_Exercise details_
An identical copy of all the records is what the answer must contain.
Given information Block Start
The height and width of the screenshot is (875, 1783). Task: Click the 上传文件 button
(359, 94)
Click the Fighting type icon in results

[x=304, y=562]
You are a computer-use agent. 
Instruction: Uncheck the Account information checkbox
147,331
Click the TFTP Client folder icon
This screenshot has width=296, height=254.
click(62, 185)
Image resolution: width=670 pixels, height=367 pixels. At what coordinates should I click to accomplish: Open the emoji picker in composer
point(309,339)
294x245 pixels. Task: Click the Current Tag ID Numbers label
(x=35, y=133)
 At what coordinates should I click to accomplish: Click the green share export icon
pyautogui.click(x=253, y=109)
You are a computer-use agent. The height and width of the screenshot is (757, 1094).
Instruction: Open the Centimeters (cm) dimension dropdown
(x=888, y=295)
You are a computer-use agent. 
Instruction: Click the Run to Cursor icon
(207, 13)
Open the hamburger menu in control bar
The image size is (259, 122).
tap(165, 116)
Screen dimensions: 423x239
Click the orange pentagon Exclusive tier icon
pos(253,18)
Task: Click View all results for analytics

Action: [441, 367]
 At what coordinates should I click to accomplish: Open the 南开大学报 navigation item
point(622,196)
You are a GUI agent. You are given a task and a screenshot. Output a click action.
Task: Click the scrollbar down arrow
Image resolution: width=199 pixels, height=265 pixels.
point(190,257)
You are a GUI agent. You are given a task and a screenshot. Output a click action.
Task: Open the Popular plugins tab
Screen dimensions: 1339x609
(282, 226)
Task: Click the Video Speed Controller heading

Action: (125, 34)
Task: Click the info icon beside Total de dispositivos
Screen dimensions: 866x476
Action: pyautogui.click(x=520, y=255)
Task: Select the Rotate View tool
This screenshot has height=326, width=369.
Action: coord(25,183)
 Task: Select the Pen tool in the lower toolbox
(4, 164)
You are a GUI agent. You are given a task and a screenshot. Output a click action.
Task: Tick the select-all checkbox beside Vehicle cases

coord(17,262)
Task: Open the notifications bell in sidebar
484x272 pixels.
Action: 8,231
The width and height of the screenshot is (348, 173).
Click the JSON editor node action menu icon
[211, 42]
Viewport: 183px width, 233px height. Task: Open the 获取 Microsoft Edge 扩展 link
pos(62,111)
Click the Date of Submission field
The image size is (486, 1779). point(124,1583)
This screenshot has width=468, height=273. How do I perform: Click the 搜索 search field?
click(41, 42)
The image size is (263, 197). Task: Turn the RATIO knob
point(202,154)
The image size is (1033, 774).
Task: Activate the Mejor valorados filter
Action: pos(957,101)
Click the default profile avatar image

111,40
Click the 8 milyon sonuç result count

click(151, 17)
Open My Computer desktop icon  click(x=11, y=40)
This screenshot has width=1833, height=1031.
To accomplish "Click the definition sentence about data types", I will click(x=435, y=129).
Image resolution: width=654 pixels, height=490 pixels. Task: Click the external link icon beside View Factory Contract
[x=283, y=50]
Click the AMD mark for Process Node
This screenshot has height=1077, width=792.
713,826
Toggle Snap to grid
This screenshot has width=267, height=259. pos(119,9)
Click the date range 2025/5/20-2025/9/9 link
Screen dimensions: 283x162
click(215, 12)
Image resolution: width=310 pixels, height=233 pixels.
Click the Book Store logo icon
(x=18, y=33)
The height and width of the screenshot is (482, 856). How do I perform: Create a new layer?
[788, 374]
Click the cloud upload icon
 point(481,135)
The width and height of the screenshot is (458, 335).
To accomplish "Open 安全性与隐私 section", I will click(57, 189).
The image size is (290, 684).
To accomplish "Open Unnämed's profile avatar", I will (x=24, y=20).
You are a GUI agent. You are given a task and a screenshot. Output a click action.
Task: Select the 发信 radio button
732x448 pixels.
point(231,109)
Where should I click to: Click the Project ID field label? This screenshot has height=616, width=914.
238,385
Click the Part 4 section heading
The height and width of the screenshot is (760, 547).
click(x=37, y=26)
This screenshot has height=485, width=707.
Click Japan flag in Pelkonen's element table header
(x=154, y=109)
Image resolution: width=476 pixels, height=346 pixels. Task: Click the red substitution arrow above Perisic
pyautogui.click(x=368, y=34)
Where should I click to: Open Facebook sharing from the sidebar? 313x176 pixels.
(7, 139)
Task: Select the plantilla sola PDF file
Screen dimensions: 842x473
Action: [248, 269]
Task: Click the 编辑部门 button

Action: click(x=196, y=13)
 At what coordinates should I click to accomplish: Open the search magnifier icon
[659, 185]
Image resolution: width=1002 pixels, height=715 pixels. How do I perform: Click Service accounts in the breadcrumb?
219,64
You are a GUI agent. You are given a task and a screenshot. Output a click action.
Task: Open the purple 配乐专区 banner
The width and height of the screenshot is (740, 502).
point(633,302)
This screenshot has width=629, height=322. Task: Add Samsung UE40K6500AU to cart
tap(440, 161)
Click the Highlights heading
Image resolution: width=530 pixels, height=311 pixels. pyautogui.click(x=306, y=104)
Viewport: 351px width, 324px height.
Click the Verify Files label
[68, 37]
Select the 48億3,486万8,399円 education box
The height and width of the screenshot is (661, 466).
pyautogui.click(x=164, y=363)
Given information Block End
_Reply_
The height and width of the screenshot is (875, 1783). Task: Click the 上传文件 button
(359, 94)
Click the Fighting type icon in results

[x=304, y=562]
You are a computer-use agent. 
Instruction: Uncheck the Account information checkbox
147,331
Click the TFTP Client folder icon
This screenshot has width=296, height=254.
click(62, 185)
Image resolution: width=670 pixels, height=367 pixels. At what coordinates should I click to accomplish: Open the emoji picker in composer
point(309,339)
294x245 pixels. Task: Click the Current Tag ID Numbers label
(x=35, y=133)
 At what coordinates should I click to accomplish: Click the green share export icon
pyautogui.click(x=253, y=109)
You are a computer-use agent. The height and width of the screenshot is (757, 1094).
Instruction: Open the Centimeters (cm) dimension dropdown
(x=888, y=295)
You are a computer-use agent. 
Instruction: Click the Run to Cursor icon
(207, 13)
Open the hamburger menu in control bar
The image size is (259, 122).
tap(165, 116)
Screen dimensions: 423x239
Click the orange pentagon Exclusive tier icon
pos(253,18)
Task: Click View all results for analytics

Action: [441, 367]
 At what coordinates should I click to accomplish: Open the 南开大学报 navigation item
point(622,196)
You are a GUI agent. You are given a task and a screenshot. Output a click action.
Task: Click the scrollbar down arrow
Image resolution: width=199 pixels, height=265 pixels.
point(190,257)
You are a GUI agent. You are given a task and a screenshot. Output a click action.
Task: Open the Popular plugins tab
Screen dimensions: 1339x609
(282, 226)
Task: Click the Video Speed Controller heading

Action: (125, 34)
Task: Click the info icon beside Total de dispositivos
Screen dimensions: 866x476
Action: pyautogui.click(x=520, y=255)
Task: Select the Rotate View tool
This screenshot has height=326, width=369.
Action: coord(25,183)
 Task: Select the Pen tool in the lower toolbox
(4, 164)
You are a GUI agent. You are given a task and a screenshot. Output a click action.
Task: Tick the select-all checkbox beside Vehicle cases

coord(17,262)
Task: Open the notifications bell in sidebar
484x272 pixels.
Action: 8,231
The width and height of the screenshot is (348, 173).
Click the JSON editor node action menu icon
[211, 42]
Viewport: 183px width, 233px height. Task: Open the 获取 Microsoft Edge 扩展 link
pos(62,111)
Click the Date of Submission field
The image size is (486, 1779). point(124,1583)
This screenshot has width=468, height=273. How do I perform: Click the 搜索 search field?
click(41, 42)
The image size is (263, 197). Task: Turn the RATIO knob
point(202,154)
The image size is (1033, 774).
Task: Activate the Mejor valorados filter
Action: pos(957,101)
Click the default profile avatar image

111,40
Click the 8 milyon sonuç result count

click(151, 17)
Open My Computer desktop icon  click(x=11, y=40)
This screenshot has width=1833, height=1031.
To accomplish "Click the definition sentence about data types", I will click(x=435, y=129).
Image resolution: width=654 pixels, height=490 pixels. Task: Click the external link icon beside View Factory Contract
[x=283, y=50]
Click the AMD mark for Process Node
This screenshot has height=1077, width=792.
713,826
Toggle Snap to grid
This screenshot has width=267, height=259. pos(119,9)
Click the date range 2025/5/20-2025/9/9 link
Screen dimensions: 283x162
click(215, 12)
Image resolution: width=310 pixels, height=233 pixels.
Click the Book Store logo icon
(x=18, y=33)
The height and width of the screenshot is (482, 856). How do I perform: Create a new layer?
[788, 374]
Click the cloud upload icon
 point(481,135)
The width and height of the screenshot is (458, 335).
To accomplish "Open 安全性与隐私 section", I will click(57, 189).
The image size is (290, 684).
To accomplish "Open Unnämed's profile avatar", I will (x=24, y=20).
You are a GUI agent. You are given a task and a screenshot. Output a click action.
Task: Select the 发信 radio button
732x448 pixels.
point(231,109)
Where should I click to: Click the Project ID field label? This screenshot has height=616, width=914.
238,385
Click the Part 4 section heading
The height and width of the screenshot is (760, 547).
click(x=37, y=26)
This screenshot has height=485, width=707.
Click Japan flag in Pelkonen's element table header
(x=154, y=109)
Image resolution: width=476 pixels, height=346 pixels. Task: Click the red substitution arrow above Perisic
pyautogui.click(x=368, y=34)
Where should I click to: Open Facebook sharing from the sidebar? 313x176 pixels.
(7, 139)
Task: Select the plantilla sola PDF file
Screen dimensions: 842x473
Action: [248, 269]
Task: Click the 编辑部门 button

Action: click(x=196, y=13)
 At what coordinates should I click to accomplish: Open the search magnifier icon
[659, 185]
Image resolution: width=1002 pixels, height=715 pixels. How do I perform: Click Service accounts in the breadcrumb?
219,64
You are a GUI agent. You are given a task and a screenshot. Output a click action.
Task: Open the purple 配乐专区 banner
The width and height of the screenshot is (740, 502).
point(633,302)
This screenshot has width=629, height=322. Task: Add Samsung UE40K6500AU to cart
tap(440, 161)
Click the Highlights heading
Image resolution: width=530 pixels, height=311 pixels. pyautogui.click(x=306, y=104)
Viewport: 351px width, 324px height.
Click the Verify Files label
[68, 37]
Select the 48億3,486万8,399円 education box
The height and width of the screenshot is (661, 466).
pyautogui.click(x=164, y=363)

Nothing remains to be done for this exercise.